A record shop … a baby boomer legend … passes on

The world changes. No one knows that better than baby boomers, because just as we were the ones who changed it decades ago, today the changes are forced by the generations behind ours … and by technology. Which has led to the end of an era in Chicago.
A Chicago books and record store called Shake, Rattle & Read is a legend in what’s called the Uptown neighborhood of Chicago.
Or more to the point now, it was.
Another icon for local baby boomers had its final day of business the end of May.
Announcing the news on Facebook, owner Ric Addy also advertised that on his last two days of business, he would open the shop for six hours each day and give away his entire stock — all the vinyl, all the books — for free. Customers were told to bring their own boxes and bags and take whatever they liked.
Addy’s explanation? “I am trying to avoid putting it all in a dumpster!”
The shop could almost be a baby boomer itself. It turned 50 in January but recent years, Addy says, it’s been a battle against the “subscription and streaming-based world. Kindles, iPads … I’m up against all that,” he said when he first announced the closure.

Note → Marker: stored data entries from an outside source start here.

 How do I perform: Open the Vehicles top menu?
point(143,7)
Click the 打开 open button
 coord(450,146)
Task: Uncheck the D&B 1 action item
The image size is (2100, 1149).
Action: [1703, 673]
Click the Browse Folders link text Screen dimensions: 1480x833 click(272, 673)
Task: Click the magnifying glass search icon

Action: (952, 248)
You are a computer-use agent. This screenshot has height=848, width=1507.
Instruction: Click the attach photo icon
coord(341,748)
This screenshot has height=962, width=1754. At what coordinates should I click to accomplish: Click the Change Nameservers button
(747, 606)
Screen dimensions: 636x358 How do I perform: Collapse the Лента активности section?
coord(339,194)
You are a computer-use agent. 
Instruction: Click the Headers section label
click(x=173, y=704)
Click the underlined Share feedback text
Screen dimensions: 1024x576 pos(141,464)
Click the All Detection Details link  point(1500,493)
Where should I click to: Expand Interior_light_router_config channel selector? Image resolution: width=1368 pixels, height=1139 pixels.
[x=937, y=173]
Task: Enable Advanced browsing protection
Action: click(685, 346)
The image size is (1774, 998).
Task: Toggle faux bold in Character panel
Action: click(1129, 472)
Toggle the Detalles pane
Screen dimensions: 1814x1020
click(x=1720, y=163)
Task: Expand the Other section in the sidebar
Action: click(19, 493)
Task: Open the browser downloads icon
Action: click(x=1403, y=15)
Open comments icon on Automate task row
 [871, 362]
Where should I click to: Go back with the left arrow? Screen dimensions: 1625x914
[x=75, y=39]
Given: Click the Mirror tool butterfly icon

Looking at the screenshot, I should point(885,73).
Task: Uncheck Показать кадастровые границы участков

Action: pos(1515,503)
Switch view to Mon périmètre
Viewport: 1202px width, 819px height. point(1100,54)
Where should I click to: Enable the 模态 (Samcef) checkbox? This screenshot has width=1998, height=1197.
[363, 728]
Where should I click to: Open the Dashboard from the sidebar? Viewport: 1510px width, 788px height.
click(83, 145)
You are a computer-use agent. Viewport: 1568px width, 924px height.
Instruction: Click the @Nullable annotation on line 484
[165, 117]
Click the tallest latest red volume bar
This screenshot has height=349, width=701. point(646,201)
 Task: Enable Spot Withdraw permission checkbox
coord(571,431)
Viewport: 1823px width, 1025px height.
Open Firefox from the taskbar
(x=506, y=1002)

“We had used CDs for a while and that’s really dropped off. Now, people walk in and they go right for the vinyl. Ten years ago, I would sell a lot more CDs. … There’s still people that like to have a hard copy. But as I get younger and younger audiences going to the Aragon and the Riviera (a ballroom and theater in the Uptown neighborhood), they don’t even look at them. And maybe 10- or 15-percent buy vinyl.”